HMAC is used for its intended usage: the first parameter privatekey is a key, I assume random and secret, of fair length (128-bit); the second parameter word is a (possibly public) message; output is a (possibly public) cryptogram. Observing any number of (word, output) pairs, even for word of an adversary's choice, will not enable to recover privatekey or otherwise compute new result.

Its hard to tell if having (word, output) pairs makes the task significantly easier: it goes from impossible with no pair at all, to infeasible using any foreseeable technology with some pairs (unless we consider quantum computers practically applicable to cryptography as foreseeable, which requires some dose of optimism).

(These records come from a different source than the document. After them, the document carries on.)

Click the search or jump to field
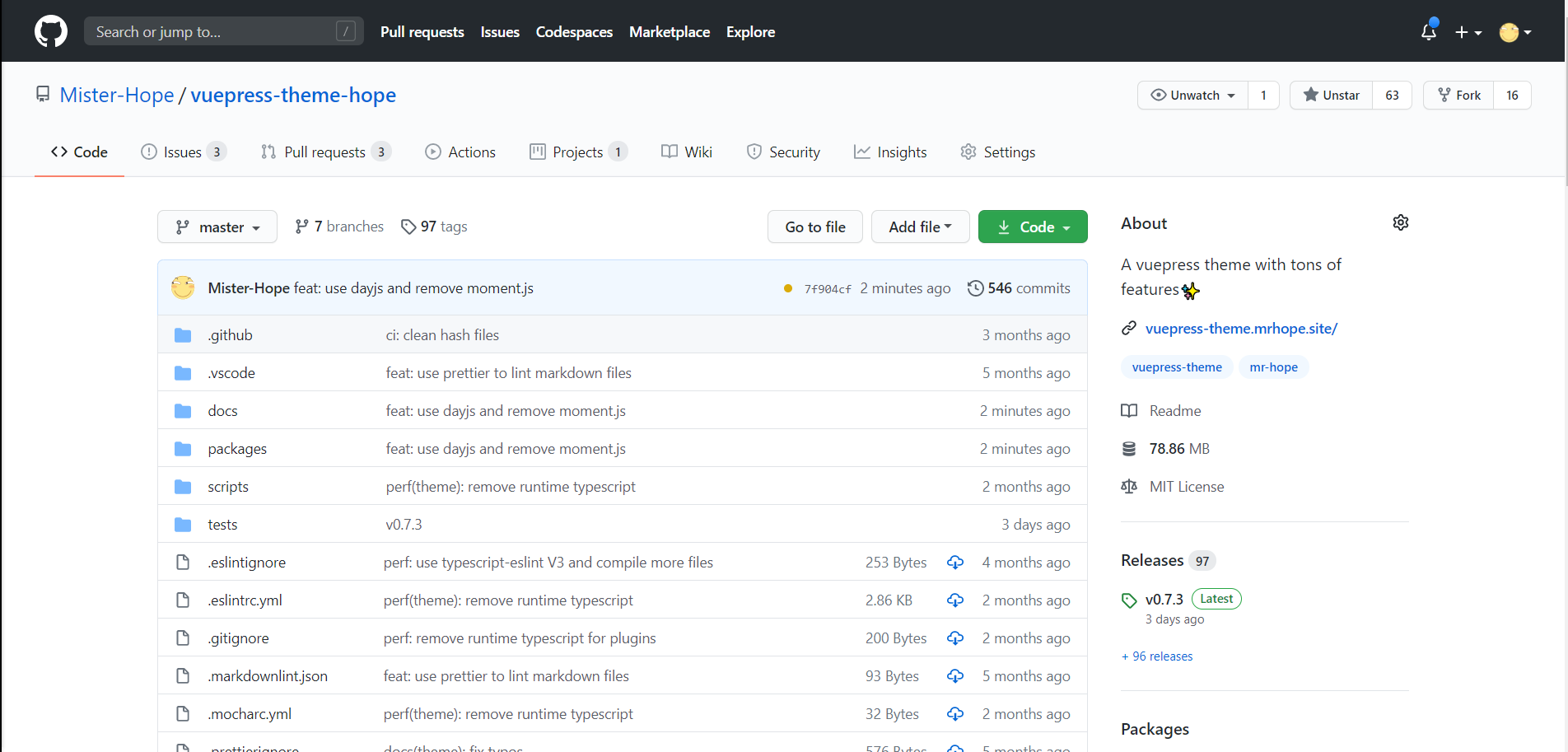This screenshot has width=1568, height=752. (223, 32)
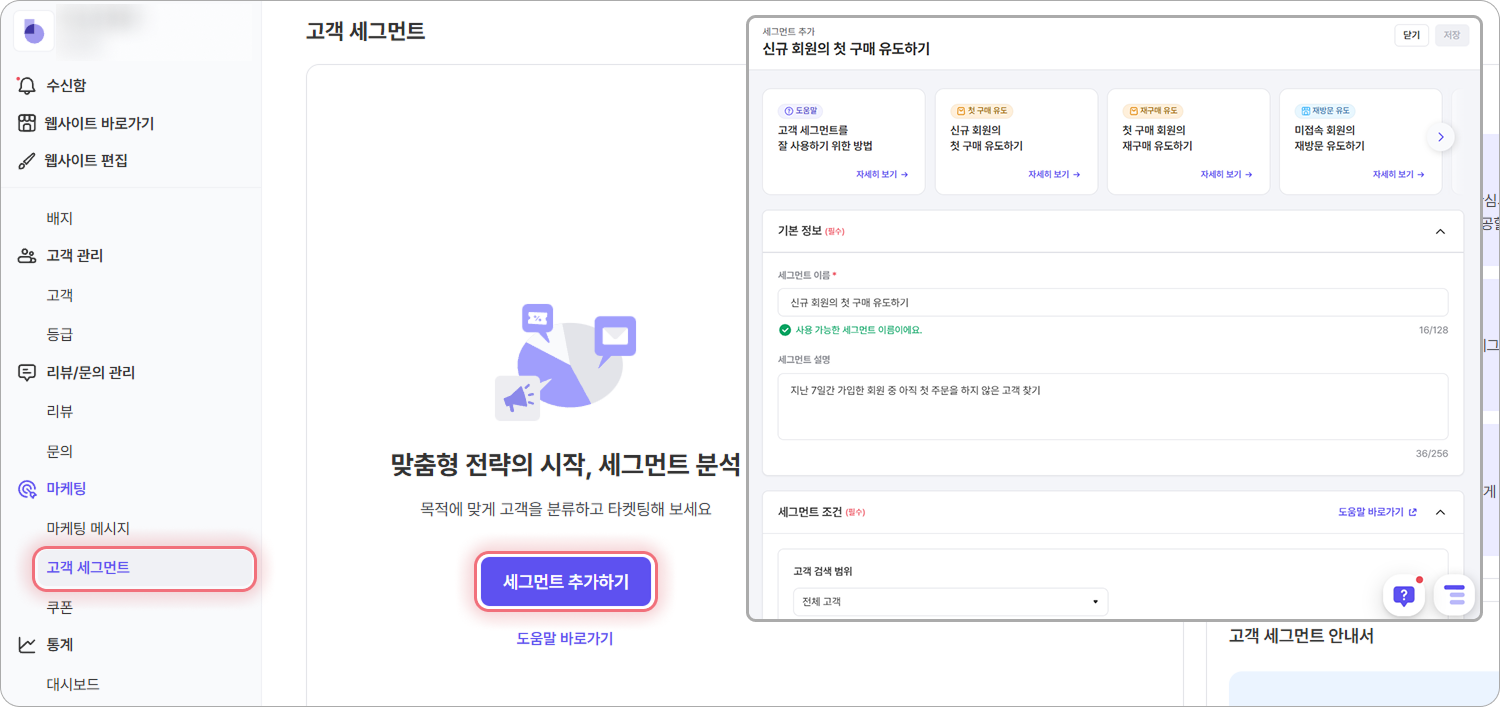The width and height of the screenshot is (1500, 707).
Task: Click the 세그먼트 이름 input field
Action: 1113,302
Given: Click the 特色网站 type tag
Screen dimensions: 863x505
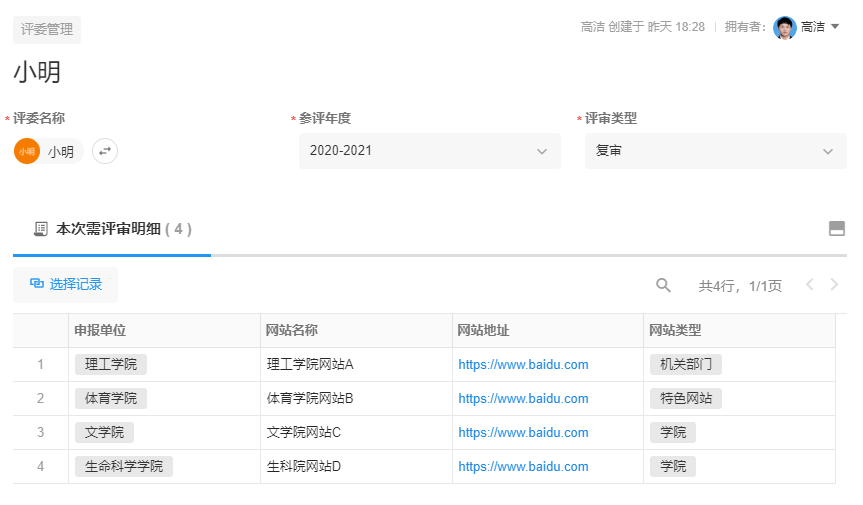Looking at the screenshot, I should tap(686, 399).
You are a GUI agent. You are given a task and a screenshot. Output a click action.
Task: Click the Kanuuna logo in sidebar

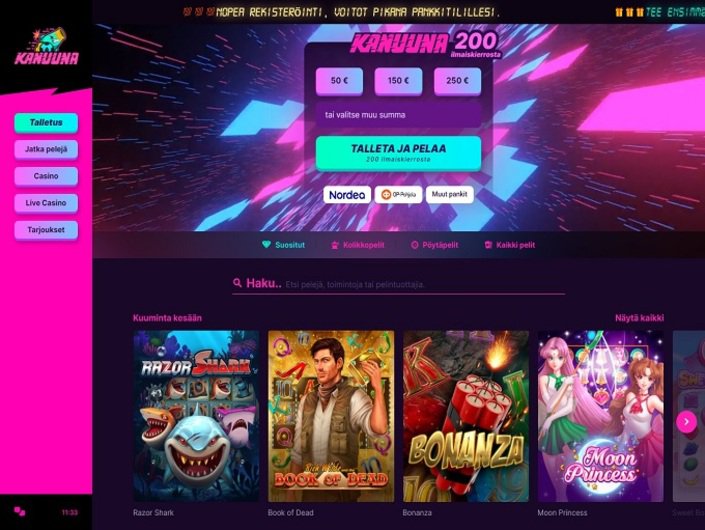point(46,47)
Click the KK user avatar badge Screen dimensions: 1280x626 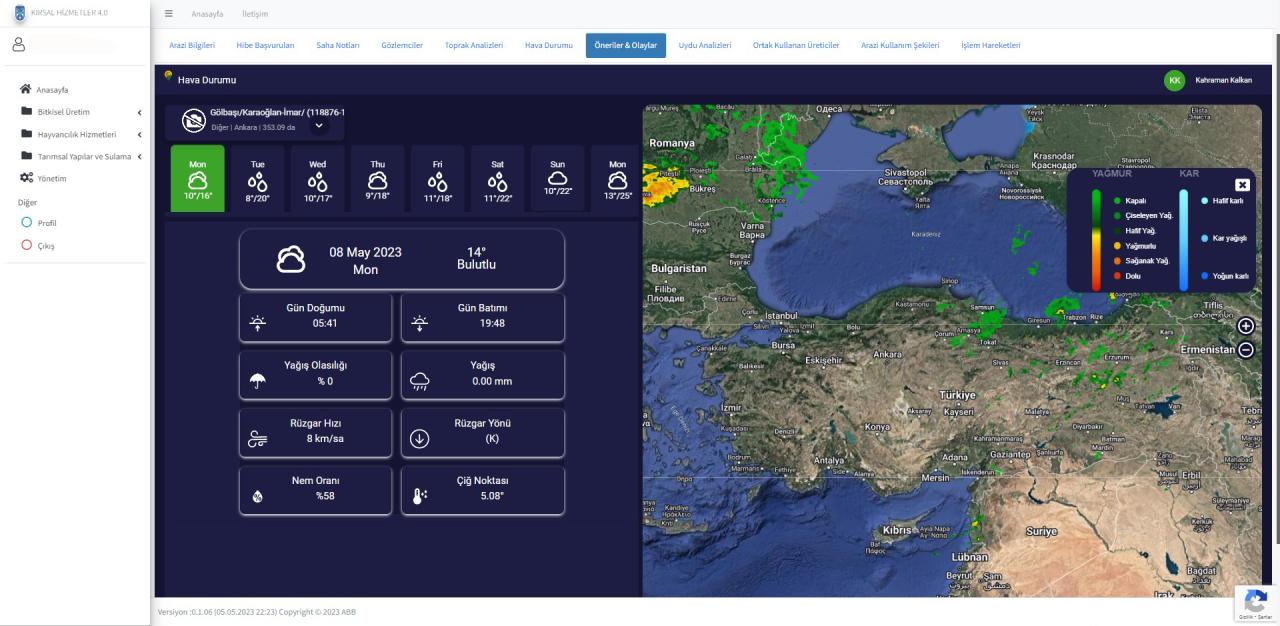point(1174,80)
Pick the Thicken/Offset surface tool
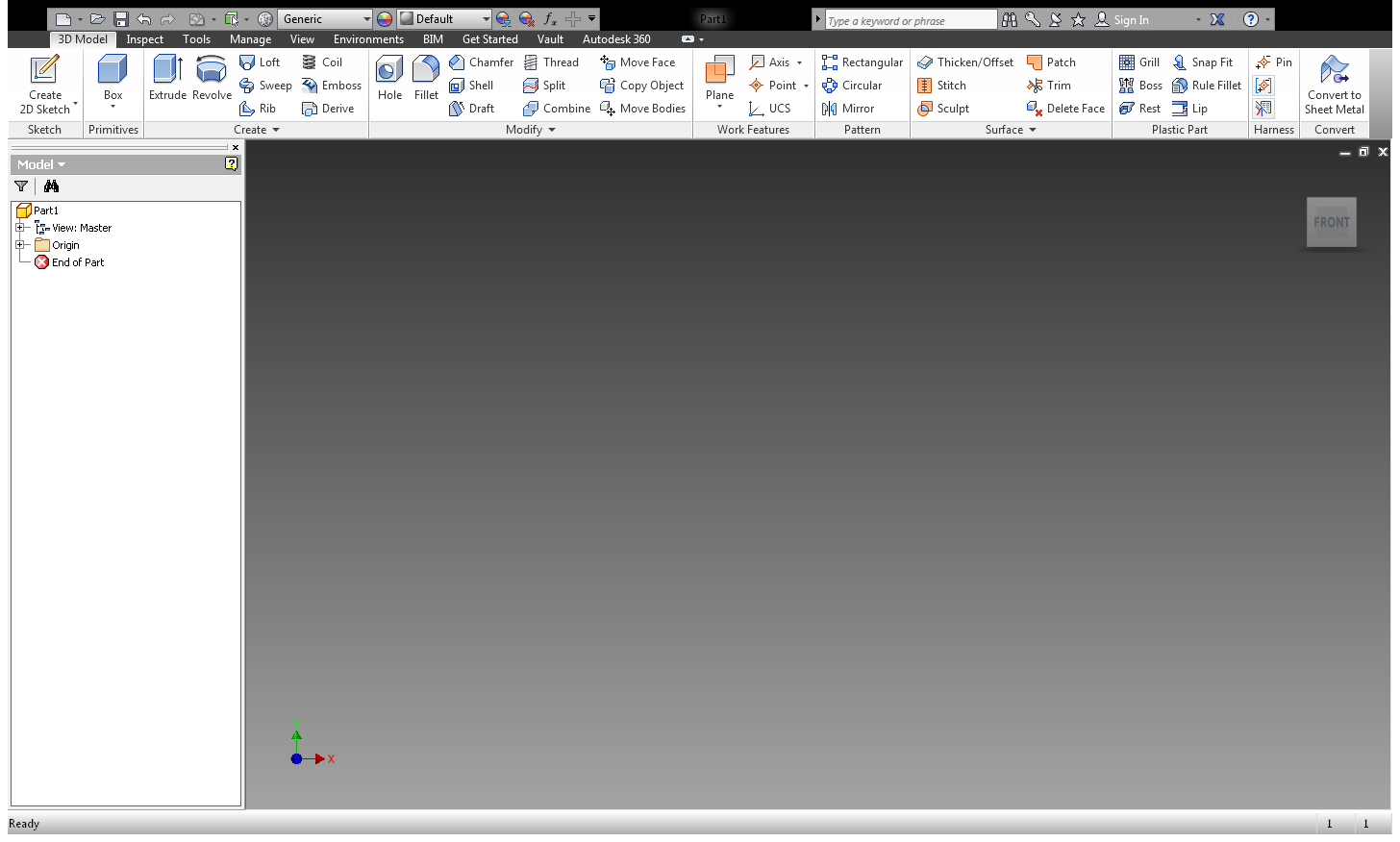Screen dimensions: 1400x842 (x=965, y=62)
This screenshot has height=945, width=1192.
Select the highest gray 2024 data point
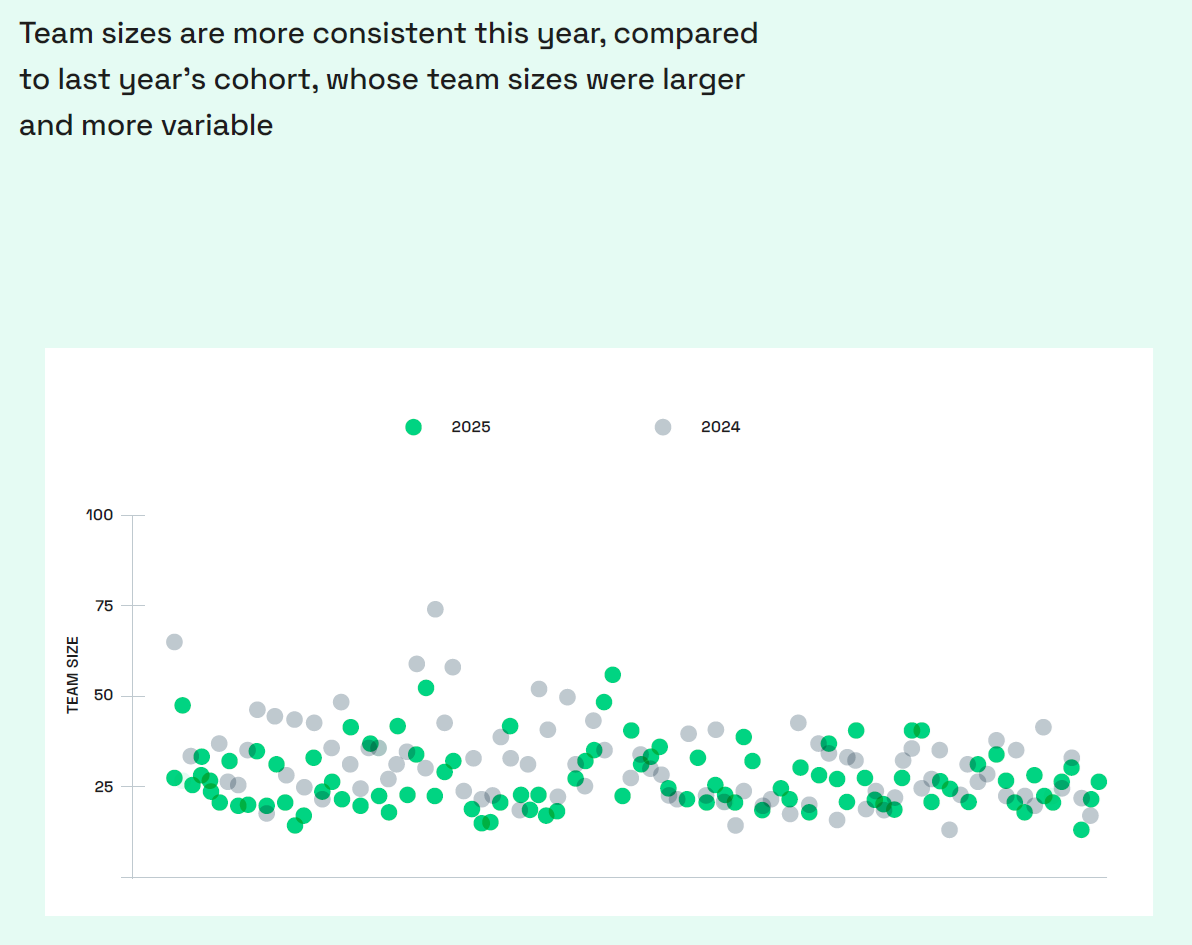[435, 609]
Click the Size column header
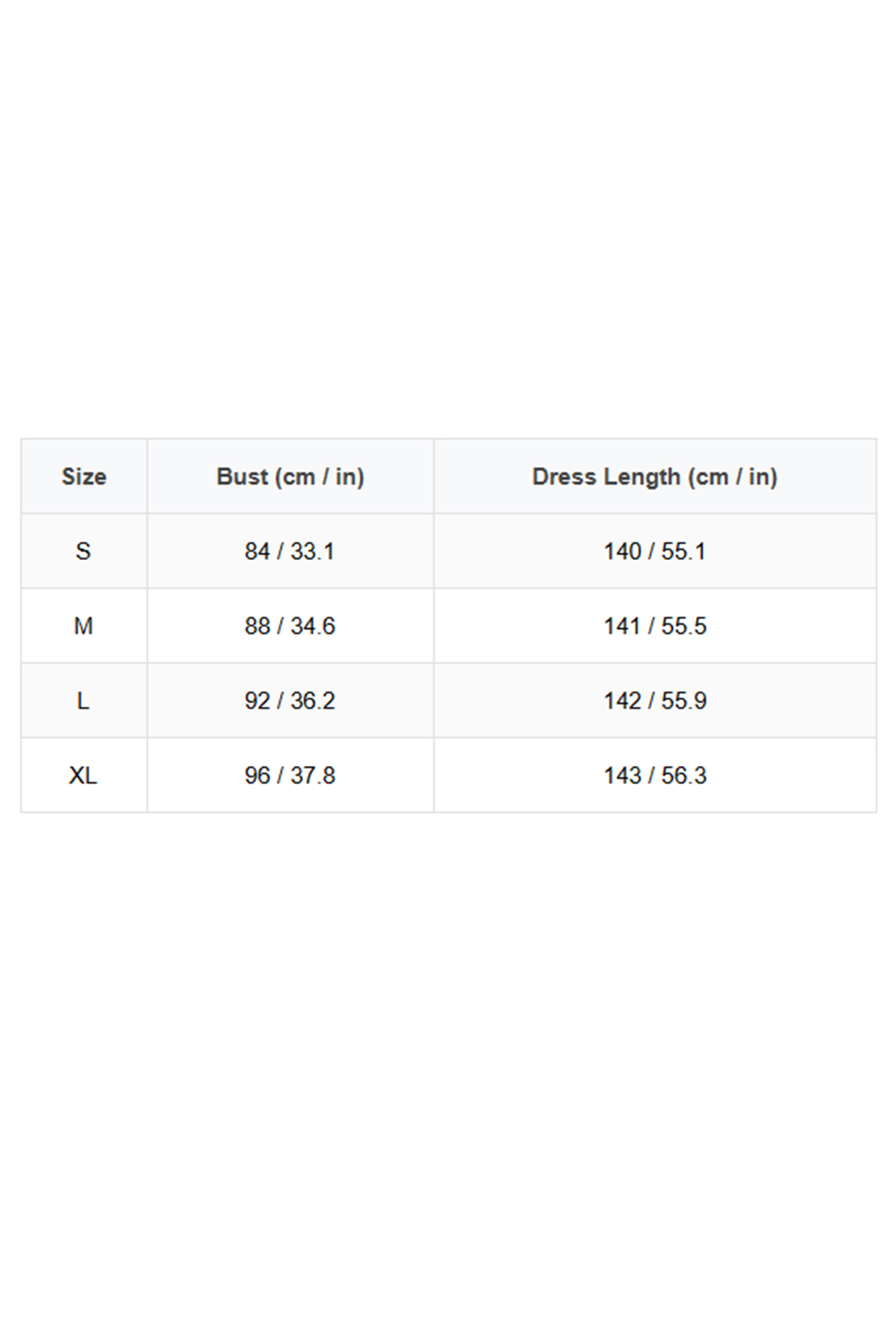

With one privatekey of 128-bit, I think we are good against brute force for two decades, with fair confidence. If there was billions privatekey and the adversary could obtain output for the same word for each of these privatekey, we would NOT be quite that safe with the 128-bit key size (the adversary has a remotely feasible task of finding one privatekey), and we would need more bits: 192 are fine, 256 aplenty.

The most practical danger is privatekey leaking, by organizational means, or side-channel attack.


The modern security argument for HMAC is Mihir Bellare's New Proofs for NMAC and HMAC: Security Without Collision-Resistance (full version), originally in proceedings of Crypto 2006.